Africa: A Promise

Written by Tayria Ward on November 18, 2011

Esther

In June of 2010 I was brought by Cross Cultural Thresholds on a trip to Kibera, the largest slum in Africa, outside of Nairobi  in Kenya. They organized a large group from our country to help build a dormitory for an orphanage in Kibera. The building we put up is metal siding on wood frames, but is more of a home than most of these kids have ever had. My role was to assist those travelling there in a group process during morning and evening sessions, as we gathered before and after entering the slum each day. I wrote extensively on my blog during this time, so won’t repeat here the backgrounds of CCT and of the orphanage, as those writings are still available.
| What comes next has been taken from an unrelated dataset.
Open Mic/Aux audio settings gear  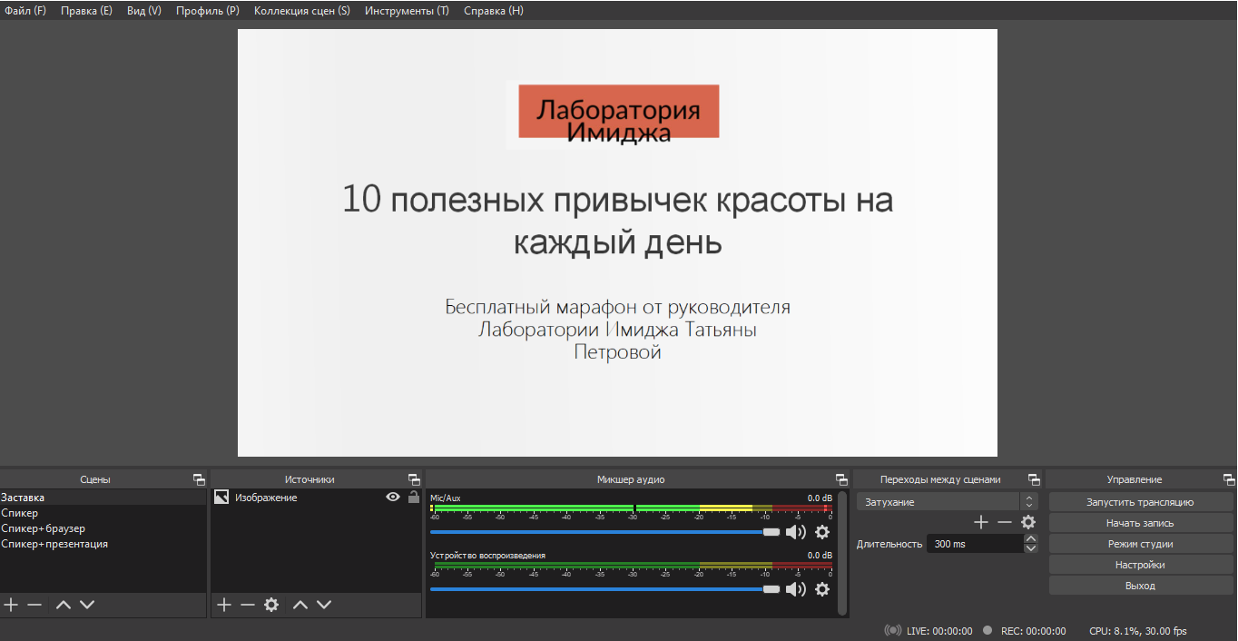point(822,532)
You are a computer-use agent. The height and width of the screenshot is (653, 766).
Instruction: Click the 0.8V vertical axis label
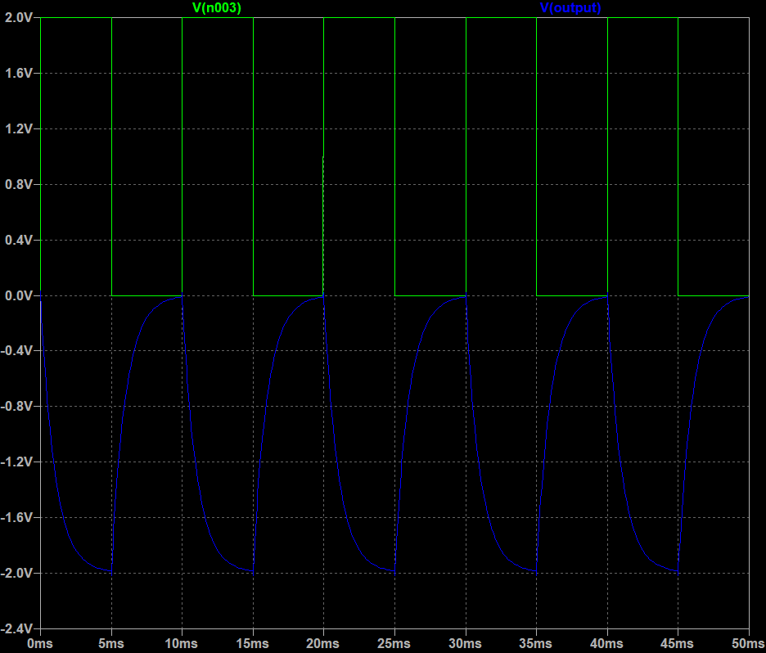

I offered to Agnes Musau, the founder of the orphanage, that I could work with children during the days while everyone was there building. I was so sincere, and so naive. Nothing, nothing, nothing can prepare you for the kind of lives these children live. No water, electricity or plumbing is available in this mud and trash village where 1 million people live on a piece of land the size of Central Park in New York. Many of the children are abandoned because their parents are dead from AIDS, or are drug addicts, or just disappear. Many go for days without eating, some raise a brood of younger siblings by themselves – I am talking a 6 or 7 year olds raising their 2 and 3 year old siblings, with nothing to eat. Violence and sexual abuse are standard. Being face to face with this is beyond what our minds are prepared to absorb. The faces of these children still radiate hope, goodness, humor and interest in life even while the looks in their eyes tell their stories.

I came into the situation saying, “Let me work with the children.” I listened to them through a translator. What I saw and heard changed my life.

I worked with them in groups of 5 or 6 at a time. One little girl named Esther was particularly edgy during our session. She seemed, more than the others, to be having a difficult time. My instincts told me to invite her to sit on my lap while I talked to the others. She accepted, and was very stiff at first. But as the kids, the translator and I spoke she slowly melted into the embrace I was offering her. Sometime into it, she started weeping. When the session ended I sat with her on my lap, spoke with her and comforted her while she wept. This went on for some hours. They tried to take her out to the playground to play with the other kids, but eventually brought her back to ask if she could sit with me while I worked with the other kids because she couldn’t stop crying.

For the next couple of days this went on. This was a healing crisis for Esther. I think she had never felt anything quite like it before, and she just had to assimilate what it meant to her.

At the time of this trip I was in conversation with Carter Via about working with Cross Cultural Thresholds going forward, and I thought I would return. I told Esther I would be back.

Things shift and change quickly in lives of individuals and organizations. After I got home the likelihood of going back with CCT seemed to diminish as my work and theirs took course. After the next group went over to help at the orphanage I got a note from one of the staff there telling me that Esther had looked up at her and asked, “Why didn’t she come back?”

This has haunted me. I find notes to myself from middle-of-the night kinds of moments saying, “Go see Esther.” Foolish as it probably was for me to say it, I told her I would come back. She trusted me enough to melt the hardness of an exterior layer that had protected her up until then and to surrender into the experience. I can’t live with not going back. My family and I have sent financial help to support these kids, my sister even initiating an ongoing relationship between the school she has been teaching in for decades, the American International School in Vienna, Austria, and the orphanage in Kibera. I have inquired and received reports that Esther is thriving and doing well, that she seems much more confident and is growing up.

But I said I would go back. I can’t go to my grave having made a promise and not fulfill it.

I made airplane reservations today and will be leaving on January 1st. I plan to ask those who might give me Christmas gifts to help fund this trip instead. If you, or anyone you know, would be interested to support this journey, even in tiny donations, I will take your hearts with mine to Esther, the 240 kids in the orphanage, and the incredibly loving, small staff who give their entire lives to helping these children to survive and to know they are loved. Any donations can be sent to me, Tayria Ward, 1168 Max Patch Rd., Hot Springs, NC, 28743.

My heart is full as I make this commitment. It is mysterious to me, but I trust it.